CZWARTKOWE TRENINGI Z KKSW KRAK
W tym tygodniu też pogoda ma dopisać.
Wszystkich chętnych zapraszam na trening o 18.00 na parkingu Wisły z wejściem od ul. Reymana.
Pozdrawiam
Dominik
Zapraszam dziś (piątek/14) na kolejny z serii trening przy torze na Kolnej.
Zbiórka o godz 17:55
Uwaga,
zmieniamy godziny odbywania się treningów!
CZWARTEK:
Gdzie: Plac przed stadionem Wisły, obok Parku Jordana, ul. Reymana /od al. 3 Maja
Kiedy: 17.30 - 18.30
PIĄTEK:
Gdzie: Tor kajakowy obok Ośrodka Sportu i Rekreacji Kolna
Kiedy: 17.30 - 18.30
Pierwszy trening GRATIS!
UWAGA:
wyjątkowo w tym tygodniu na Kolnej treningi również w czwartek.
Przeniesienie terminu jest związane z wyjazdem na tegoroczny Berlin Marathon.
W przyszłym tygodniu przeprowadzam się do Krakowa, to się pojawię.
Mam takie pytanie - a co jak zrobi się brzydko, zimno i mokro? Będą jakieś treningi na hali, czy po prostu zrobicie 'zimową przerwę'?
Super 🙂 Szkoda tylko, że jest tragedia z dojazdem z centrum i jedzie się godzinę trzema autobusami... chyba, że jest jakaś inna możliwość?
Najczęściej problematyczny jest pierwszy dojazd. Na halę jeździło dosyć sporo osób samochodami /z różnych okolic Krakowa/ z którymi można się dogadać 🙂
Z powodu przygotowań do Otwartego Dnia Wrotkarstwa w Krakowie: http://www.kksw-krak.pl/index.php?option=com_content&view=article&id=142:nie-tylko-dla-orlow-2012&catid=83&Itemid=673
trening w CZWARTEK niestety się NIE ODBĘDZIE zapraszamy w PIĄTEK na Kolną o godz. 17.30
Cześć jestem tu nowa, mam pytanko czy dalej będą aktualne jazdy czwartek i piątek, i czy coś szykujecie na zimę, w tym roku zaczęłam dopiro śmigać ale wciągnął mnie, zaczynam sie tym bawić
Jazdy w czwartek i piątek są wciąż jeszcze aktualne, ale zależy dużo od pogody.

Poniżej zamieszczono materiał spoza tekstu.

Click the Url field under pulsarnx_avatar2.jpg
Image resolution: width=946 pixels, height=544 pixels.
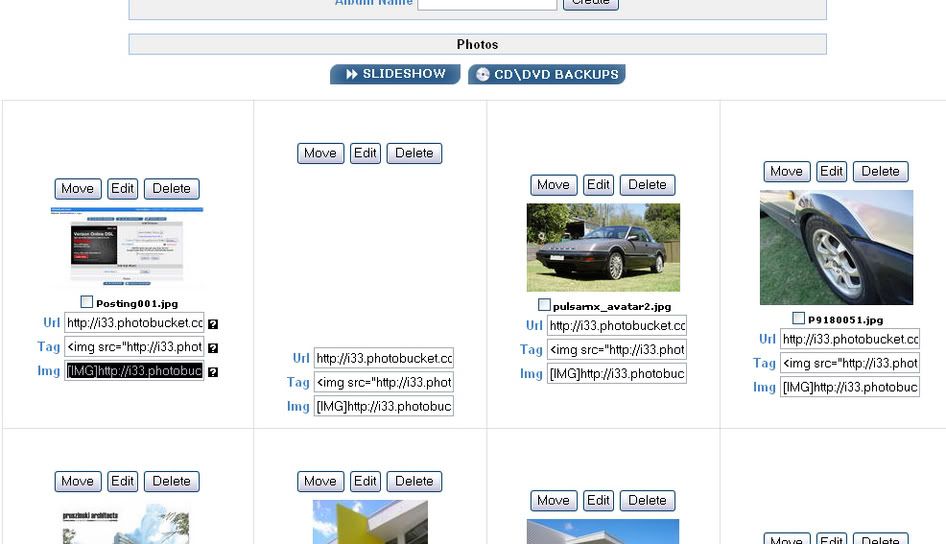617,325

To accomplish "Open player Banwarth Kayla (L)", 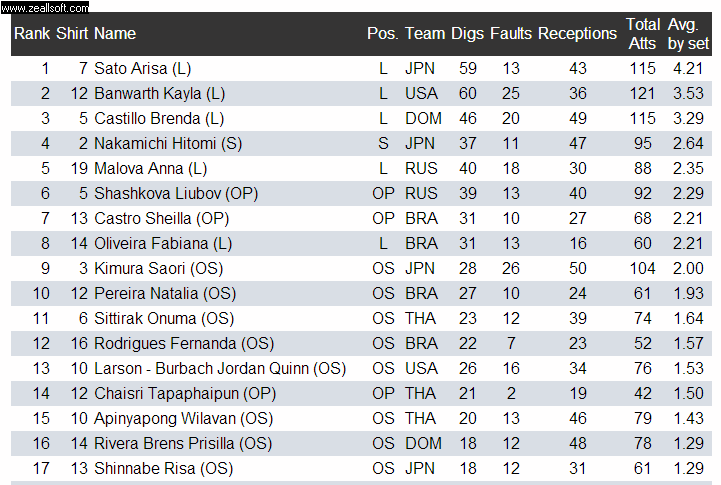I will (x=160, y=94).

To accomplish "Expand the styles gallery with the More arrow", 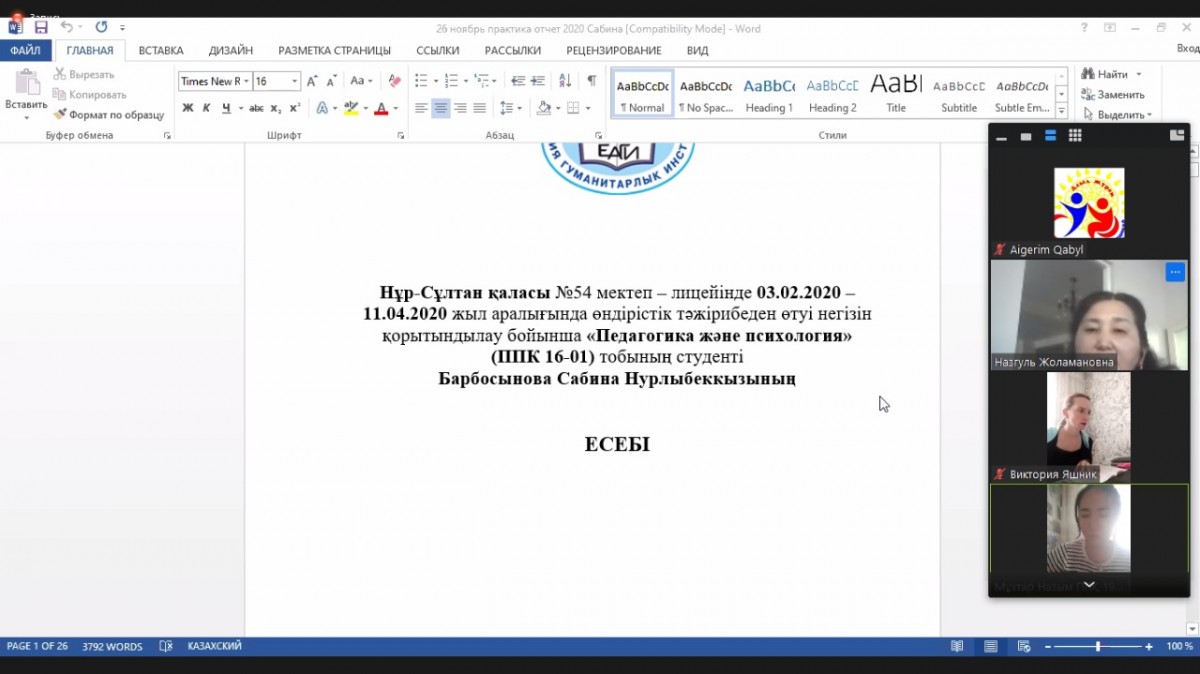I will (1061, 112).
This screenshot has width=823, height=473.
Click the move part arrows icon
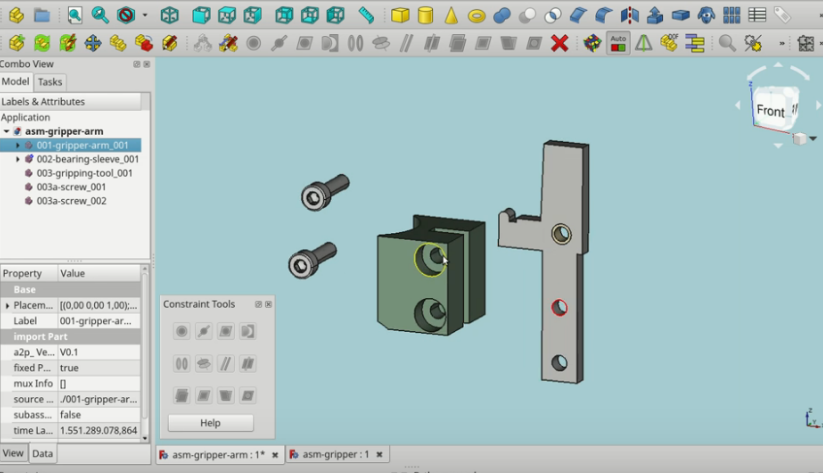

Niemniej w przyszłym tygodniu planujemy już zajęcia na hali w niedziele.
Informacja z pewnością znajdzie sie na stronie głównej kksw-krak na początku przyszłego tygodnia.
Szczegóły odnośnie jazdy na hali na wątku:
https://narolkach.pl/forum/8-krakow/33525-zajecia-na-rolkach-na-hali-z-kksw-krak-20122013
Mam pytanie, ile kosztuje uczestnictwo w treningach? Niby na stronie KKSW jest informacja, że 25zł za godzinę treningu, ale to jest chyba za trening indywidualny, coś mi się nie chce wierzyć, że tyle jest za godzinę treningu w grupie. Kiedyś mignęła mi informacja, że dla członków klubu jest taniej, czy coś w tym stylu, ale to była informacja chyba z zimy albo z zeszłego sezonu i teraz już jej chyba nie ma. Mógłby ktoś napisać, jak to wygląda z płatnością? Bo jak faktycznie 25zł za godzinę treningu to muszę poważnie zacząć myśleć o alternatywnym sposobie zapełniania lodówki 😉
na hali bylo najpierw 20, a potem 25zl za trening w grupie (dla ludzi 'z zewnatrz), czyli pewnie tak samo bedzie teraz. dla klubowiczow jest mala znizka, ale trzeba ja przekalkulowac z klubowa skladka - liczac na oko prawie na jedno wychodzi (;
treningi na hali byly fajne i na pewno w jakis czwartek sie wybiore na wesje letnia (: na hali grupa byla mala, a wskazowek duzo i tak prowadzone, ze mozna sporo skorzystac.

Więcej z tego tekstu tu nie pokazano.